Key Laboratory of Chemical Biology and Molecular Engineering of Ministry of Education, Institute of Biotechnology, Shanxi University, 030006, Taiyuan, People's Republic of China.
Biotechnol Lett. 2010 Jan;32(1):11-8. doi: 10.1007/s10529-009-0132-0. Epub 2009 Sep 27.

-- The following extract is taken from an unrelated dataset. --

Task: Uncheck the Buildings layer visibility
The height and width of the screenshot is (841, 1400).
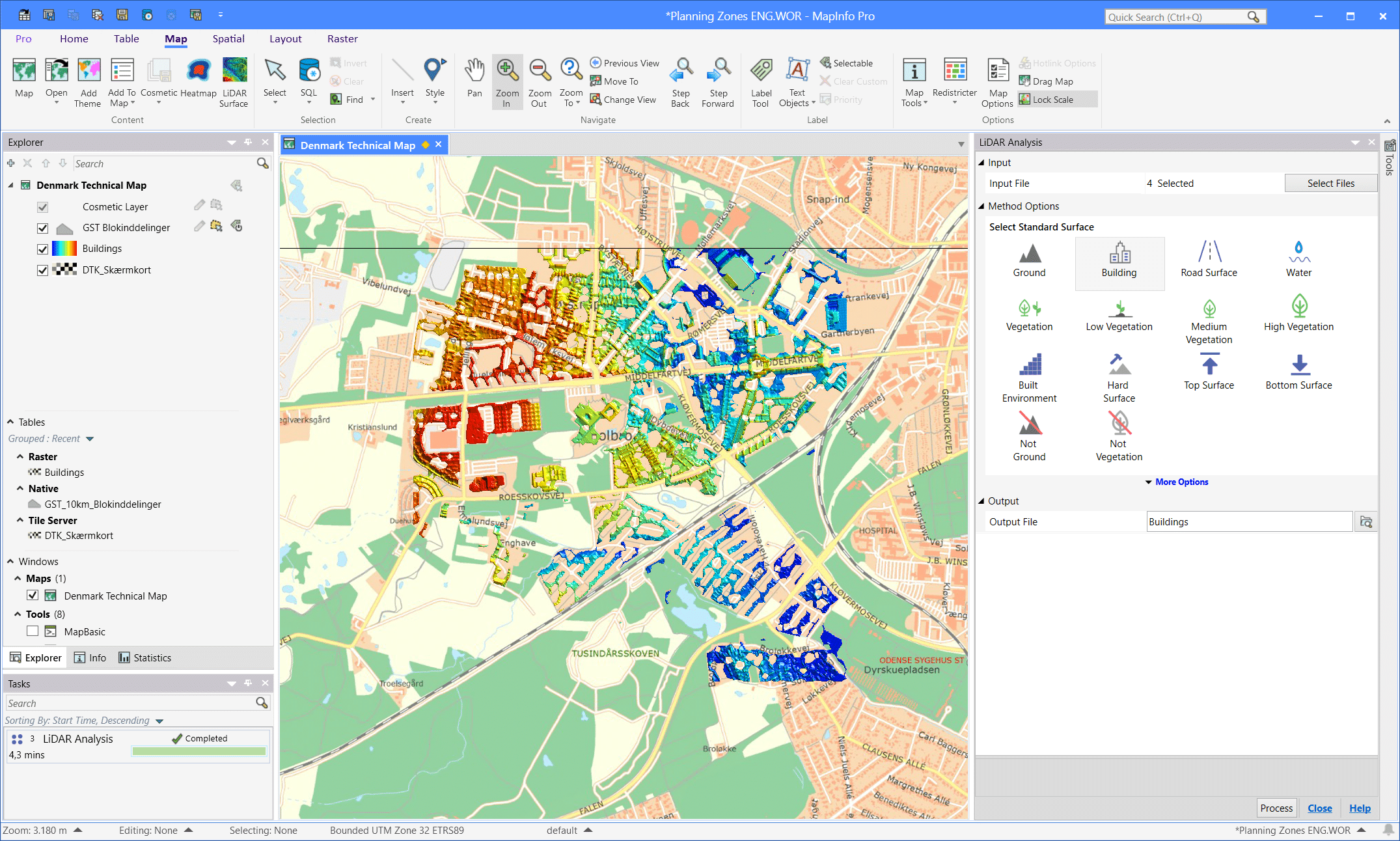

Malignant gliomas are typically characterized by rapid cell proliferation and a marked propensity to invade and damage surrounding tissues. They are the main brain tumors notoriously resistant to currently available therapies, since they fail to undergo apoptosis upon anticancer treatments. With recent advances in neuroscience and improved understanding of the molecular mechanisms of invasive migration, gene therapy provides a new strategy for treating glioma cancer. Brain tumor gene therapy using viral vectors and stem cells has shown promise in animal model and human patient studies. Here, we review recent studies on engineering adenoviral vectors that can be used as therapy for brain tumors. The new findings presented in this study are essential for the further exploration of this cancer and they represent an approach for developing a newer and more effective therapeutic approach in the clinical treatment of human glioma cancer.
恶性脑胶质瘤的特征通常为细胞快速增殖,以及侵袭和破坏周围组织的明显倾向。它们是目前可用疗法难以治疗的主要脑肿瘤,因为它们在抗癌治疗后无法发生细胞凋亡。随着神经科学的最新进展和对侵袭性迁移的分子机制的深入了解,基因治疗为治疗脑胶质瘤提供了一种新策略。利用病毒载体和干细胞的脑肿瘤基因治疗在动物模型和人类患者研究中显示出了前景。在这里,我们综述了近年来用于脑肿瘤治疗的腺病毒载体工程的研究进展。本研究中提出的新发现对于进一步探索这种癌症至关重要,并且代表了在人类脑胶质瘤的临床治疗中开发更新型和更有效的治疗方法的一种途径。